**Record set:**
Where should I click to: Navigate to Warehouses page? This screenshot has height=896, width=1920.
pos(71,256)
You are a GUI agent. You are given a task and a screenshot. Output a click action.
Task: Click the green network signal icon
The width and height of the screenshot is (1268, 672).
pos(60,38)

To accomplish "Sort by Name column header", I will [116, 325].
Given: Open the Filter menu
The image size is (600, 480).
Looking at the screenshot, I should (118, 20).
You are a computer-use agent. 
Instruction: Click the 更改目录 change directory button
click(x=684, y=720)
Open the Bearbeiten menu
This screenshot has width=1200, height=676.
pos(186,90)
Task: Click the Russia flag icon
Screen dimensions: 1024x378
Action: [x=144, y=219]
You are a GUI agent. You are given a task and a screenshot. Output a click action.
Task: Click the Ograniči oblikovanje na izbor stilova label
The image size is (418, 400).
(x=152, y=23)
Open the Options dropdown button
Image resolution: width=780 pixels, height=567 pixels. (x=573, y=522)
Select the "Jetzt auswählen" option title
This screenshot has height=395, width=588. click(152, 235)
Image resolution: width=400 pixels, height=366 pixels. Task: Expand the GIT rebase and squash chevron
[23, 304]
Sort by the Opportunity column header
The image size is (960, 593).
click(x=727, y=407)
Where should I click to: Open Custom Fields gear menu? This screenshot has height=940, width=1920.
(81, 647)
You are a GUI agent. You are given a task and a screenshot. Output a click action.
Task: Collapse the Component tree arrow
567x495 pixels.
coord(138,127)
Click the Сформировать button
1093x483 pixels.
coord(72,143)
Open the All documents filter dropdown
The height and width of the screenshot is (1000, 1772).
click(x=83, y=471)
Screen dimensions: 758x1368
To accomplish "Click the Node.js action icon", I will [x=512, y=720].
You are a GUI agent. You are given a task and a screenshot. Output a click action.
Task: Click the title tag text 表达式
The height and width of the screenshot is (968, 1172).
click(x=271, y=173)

**Try it:**
All of the material above should be repeated exactly.

**Reply to the exercise:**
Where should I click to: Navigate to Warehouses page? This screenshot has height=896, width=1920.
pos(71,256)
You are a GUI agent. You are given a task and a screenshot. Output a click action.
Task: Click the green network signal icon
The width and height of the screenshot is (1268, 672).
pos(60,38)

To accomplish "Sort by Name column header", I will [116, 325].
Given: Open the Filter menu
The image size is (600, 480).
Looking at the screenshot, I should (118, 20).
You are a computer-use agent. 
Instruction: Click the 更改目录 change directory button
click(x=684, y=720)
Open the Bearbeiten menu
This screenshot has width=1200, height=676.
pos(186,90)
Task: Click the Russia flag icon
Screen dimensions: 1024x378
Action: [x=144, y=219]
You are a GUI agent. You are given a task and a screenshot. Output a click action.
Task: Click the Ograniči oblikovanje na izbor stilova label
The image size is (418, 400).
(x=152, y=23)
Open the Options dropdown button
Image resolution: width=780 pixels, height=567 pixels. (x=573, y=522)
Select the "Jetzt auswählen" option title
This screenshot has height=395, width=588. click(152, 235)
Image resolution: width=400 pixels, height=366 pixels. Task: Expand the GIT rebase and squash chevron
[23, 304]
Sort by the Opportunity column header
The image size is (960, 593).
click(x=727, y=407)
Where should I click to: Open Custom Fields gear menu? This screenshot has height=940, width=1920.
(81, 647)
You are a GUI agent. You are given a task and a screenshot. Output a click action.
Task: Collapse the Component tree arrow
567x495 pixels.
coord(138,127)
Click the Сформировать button
1093x483 pixels.
coord(72,143)
Open the All documents filter dropdown
The height and width of the screenshot is (1000, 1772).
click(x=83, y=471)
Screen dimensions: 758x1368
To accomplish "Click the Node.js action icon", I will [x=512, y=720].
You are a GUI agent. You are given a task and a screenshot. Output a click action.
Task: Click the title tag text 表达式
The height and width of the screenshot is (968, 1172).
click(x=271, y=173)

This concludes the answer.